Considering this, what would be the outcome if the GIAS is ultimately not endorsed by these stakeholders?
Ambit of the GIAS
The Standards apply to individual internal auditors and the internal audit function. Domain 2 on Ethics and Professionalism states that “Internal auditors” refer to recipients of or candidates for IIA professional certifications and all IIA members, including those who are members of IIA affiliates and chapters. This is puzzling. If the GIAS’ standards only refer to IIA members and certificate holders or those aspiring to obtain certifications, it raises the question of how we can make sense of non-members and non-certificate holders who practise internal audits.
Could it be that the position is that the IIA only has authority over its members and certificate holders? If that is the case, why are there double standards in assigning responsibilities to Board members?
Furthermore, how will future Quality Assurance Review assessors review compliance or lack thereof of non-members and non-certificate holders (which may include the CAE) in an internal audit function if they are not within the ambit of the GIAS?
Root Cause
Under Standard 14.3, “When evaluating potential engagement findings, internal auditors must identify the root cause, determine the potential effects, and evaluate the significance of the issue.” Most internal auditors try their best to identify root causes and discuss them with Management to mitigate or prevent future occurrences. However, achieving 100% success in such endeavours is rare, if not impossible.
In many real-life cases, the best conclusion internal auditors can draw is a stronger correlation between a set of exceptions and a variable, such as a particular control owner or type of transaction. Correlation and causation are not the same. If internal auditors identify and attempt to “eliminate” the suspected root cause based on a relatively high correlation, only to find the same issue resurfacing later, are they guilty of a moral crime?
Engagement Conclusions
Under Standard 14.5, “Internal auditors must develop an engagement conclusion.” Previously, Standard 2410.A1 stated that “Where appropriate, the internal auditors’ opinion should be provided.” It is not uncommon for the Board to commission the internal audit function to review a targeted part of a process due to specific concerns.
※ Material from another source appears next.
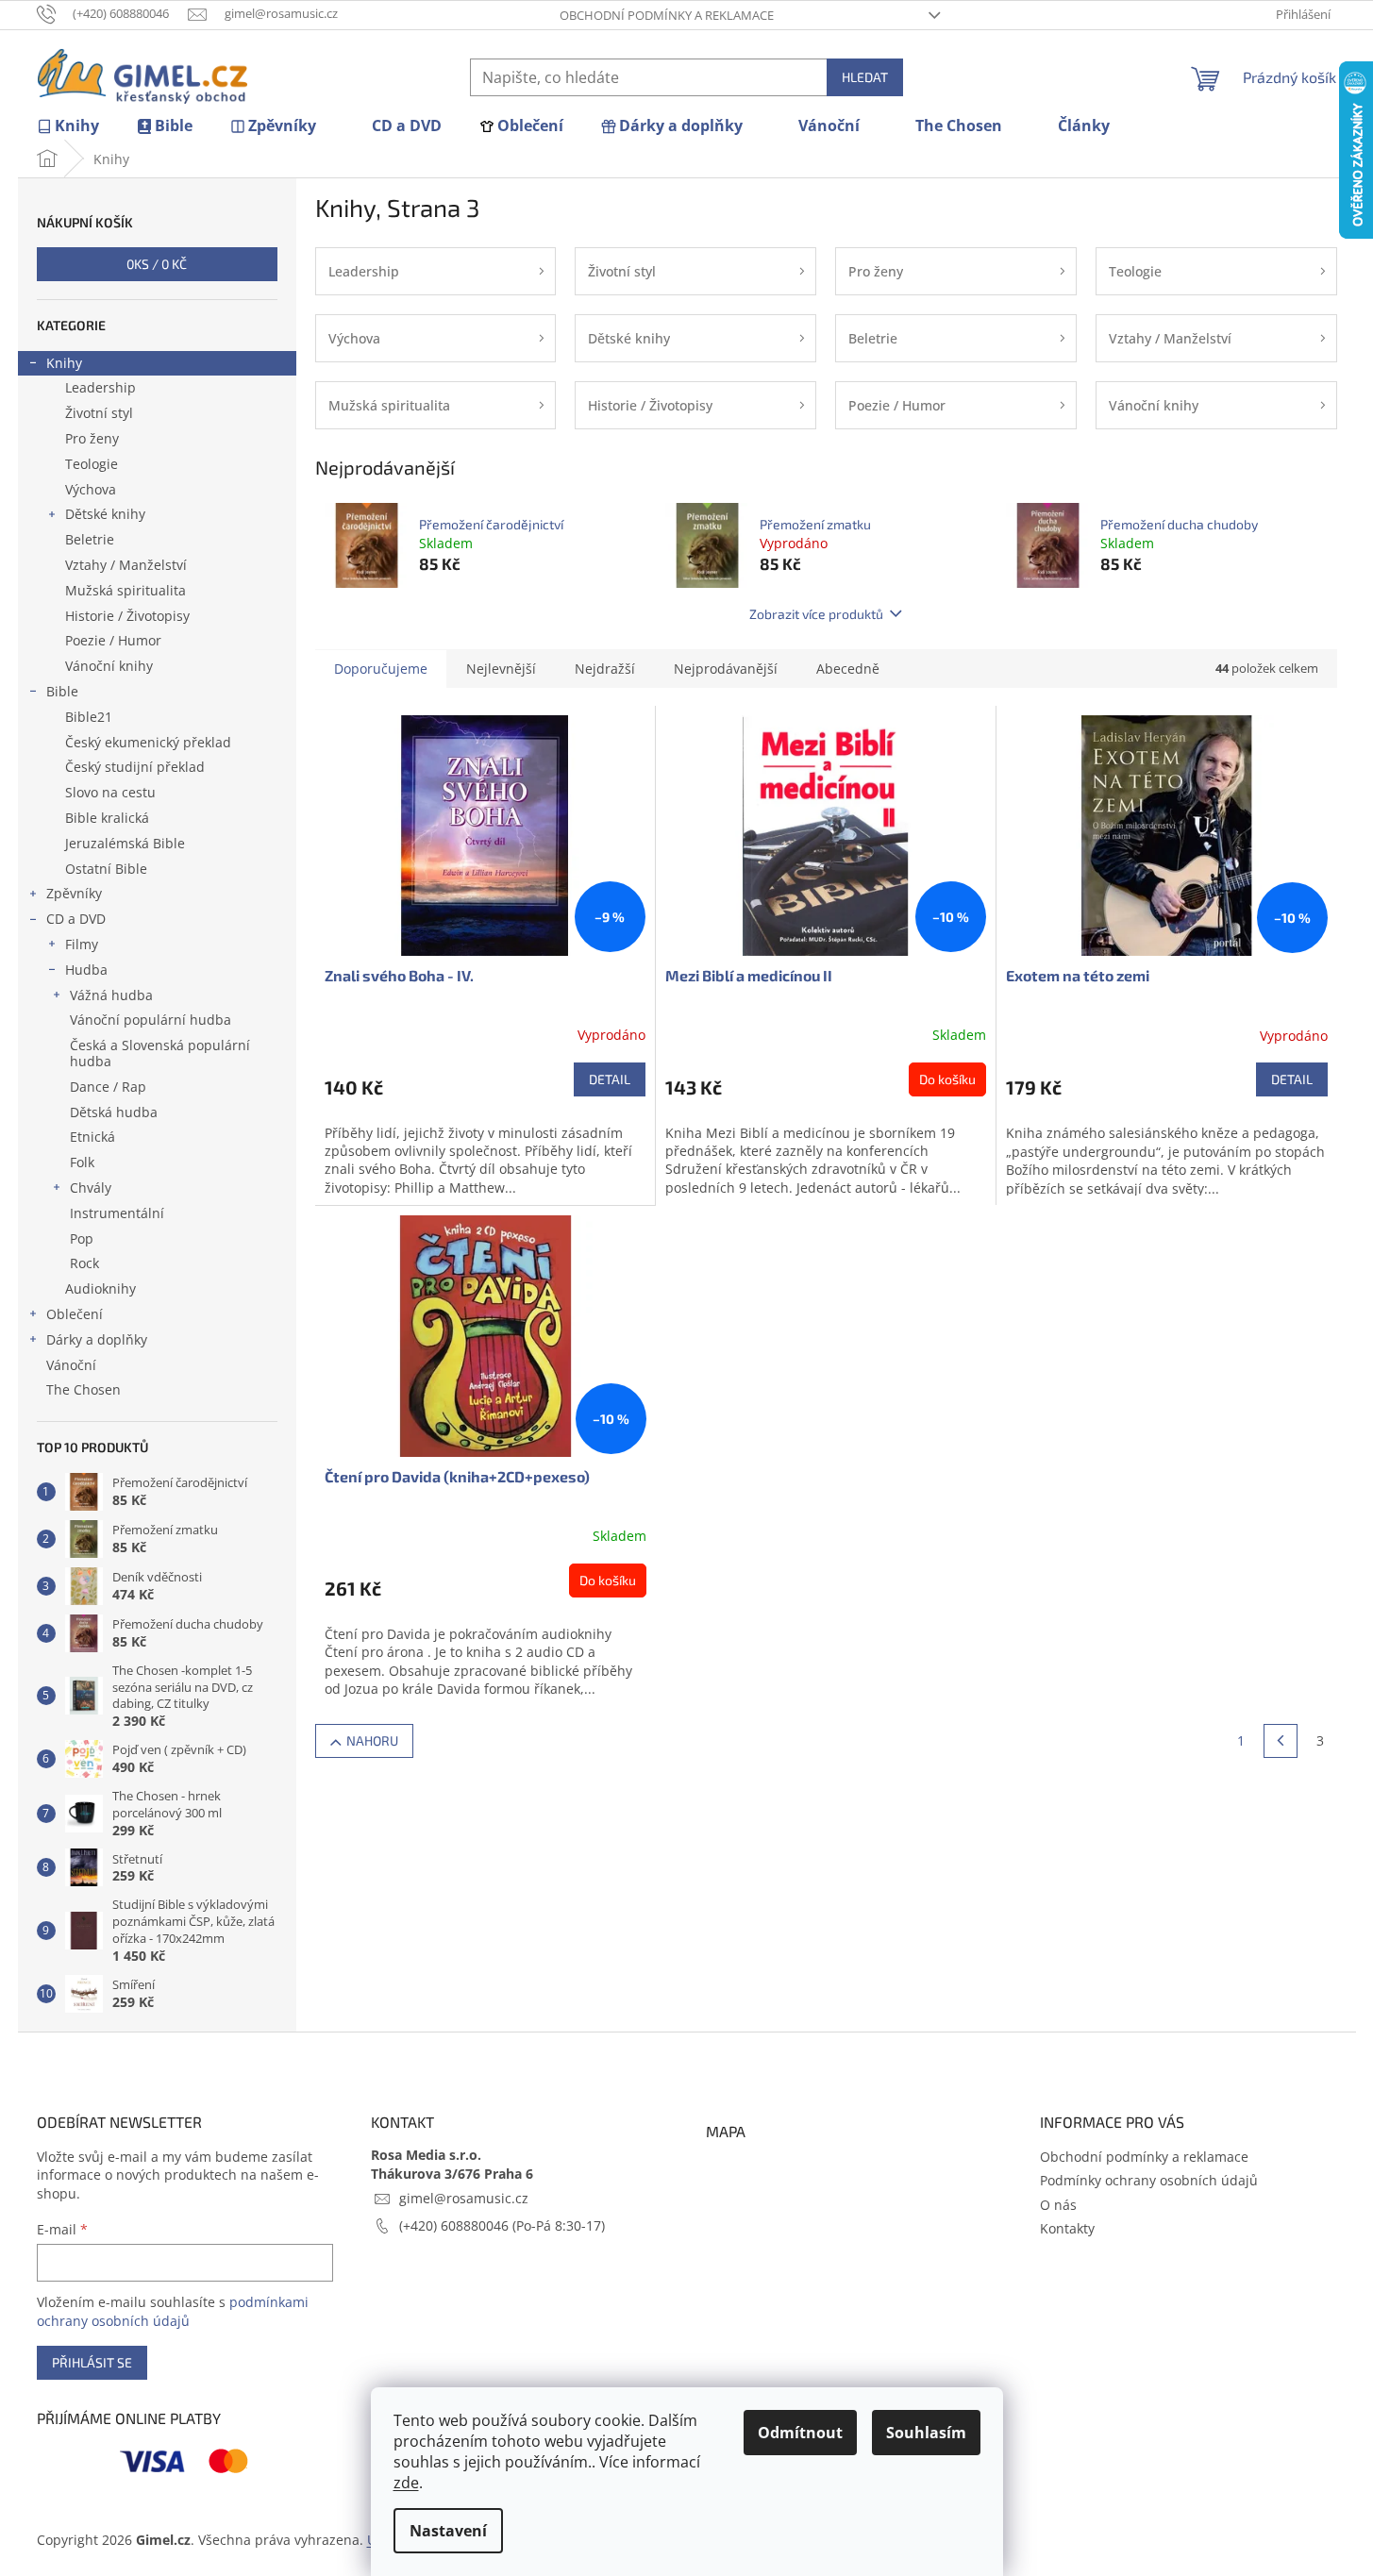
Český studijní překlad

In such cases, where the review is narrow in scope, it may not be fair to expect an engagement conclusion from the internal audit function or the Management. Further, it raises the question of whether such an engagement conclusion would hold meaningful value to the Board, who are the key users of the internal audit reports.
Overall, the GIAS has achieved much from the overhaul, and much credit must be given to the volunteers and IIA Secretariat who have worked tirelessly to bring it to this level. While it is improbable for any set of standards to meet all stakeholders’ needs, it would be appreciated if the areas mentioned above are taken into consideration during the finalisation of the GIAS.
Nicodemus Tan is a Partner at Baker Tilly LLP, a Governor of The Institute of Internal Auditors Singapore, and a fervent believer that internal audit when done right will provide an immense competitive advantage to the organisation.
The Institute of Internal Auditors Singapore blogs reflect the personal views and opinions of the authors. These views may differ from policies and official statements of The Institute of Internal Auditors Singapore and its committees and from opinions endorsed by the bloggers’ employers.